Let me a bit more serious for a moment. There is no reasonable opposition to the question that S&A address: to wit, that wholesale skepticism about linguistics is reasonable based due to flawed methods of data collection. This GLOBAL skepticism is dumb and cannot be argued against, only ridiculed. The reasonable position, moreover, is not contentious. Sure there are more and less careful methods of data collection and you use the more careful ones when they are useful to use. Ok, with that pablum out of the way, the argument proceeds case by case. This is a truism, not an insight.
However, there is a push by certain quarters of the cogneuro world to think that their standards of investigation are the gold standard and anything not conforming to it is crap. I believe that this has roots in two related conceptions. First, it is based on the the idea that the reason current work in cog-neuro is so insightful is that we just don't have the right data. IMO, this is exactly backwards: what we don't have are the right questions because we have such poor theories. Cog-neuro is data rich and conceptually poor. However, what these guys have learned how to do is run experiments. Many of these are pointless, IMO but they are always elegantly crafted. This is what they want to export to linguistics. We can become just as intellectually barren as they are. CAVEAT: this does not apply to everything in cog-neuro, but it also does not apply to nothing, indeed, quite a bit. So, I think that the obsession with data collection (and yes I think it is an obsession) is badly misplaced.

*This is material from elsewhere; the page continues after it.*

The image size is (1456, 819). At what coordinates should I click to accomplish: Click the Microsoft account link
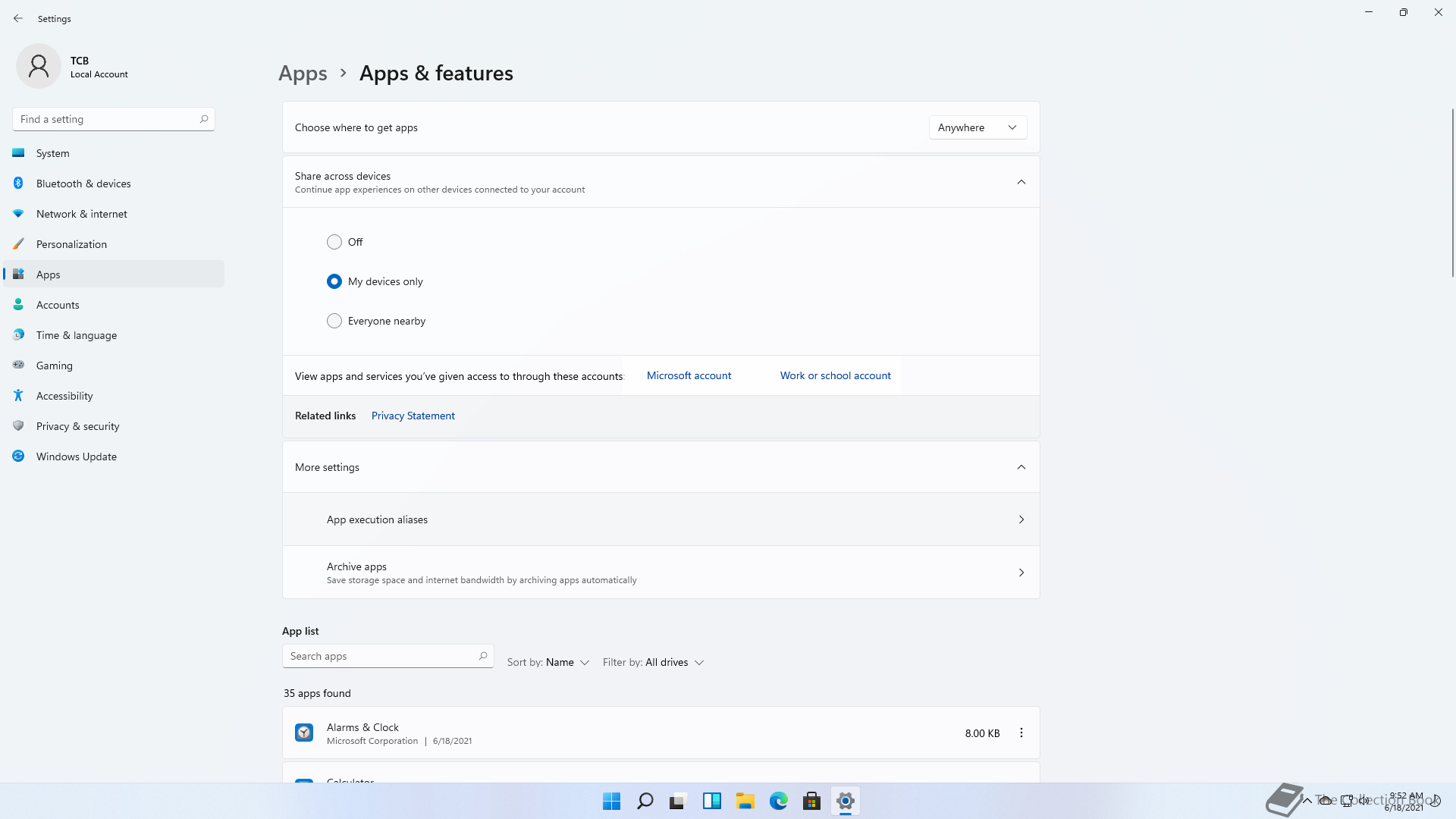point(689,375)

Furthermore, the roots of the obsession are in a very bad idea of how science works (there is not method, no standards no inviolable methodological principles…). I happen to believe that this vision stems from a certain philosophical conception (Empiricism, as if I had to tell you) and that this is a very bad way to think of things. It is also mainly there for bullying purposes. I don't know about you, but often when I am told about the right way to collect data there is a kind of condescending sneer to the tone of the instruction. And I don't like it. But more importantly, it is just wrong-headed. However, the pious tone arises from what I consider to be a deep misunderstanding. And here is what I fear: being concessive and reasonable means buying into this general picture and that doing this already gives the game away.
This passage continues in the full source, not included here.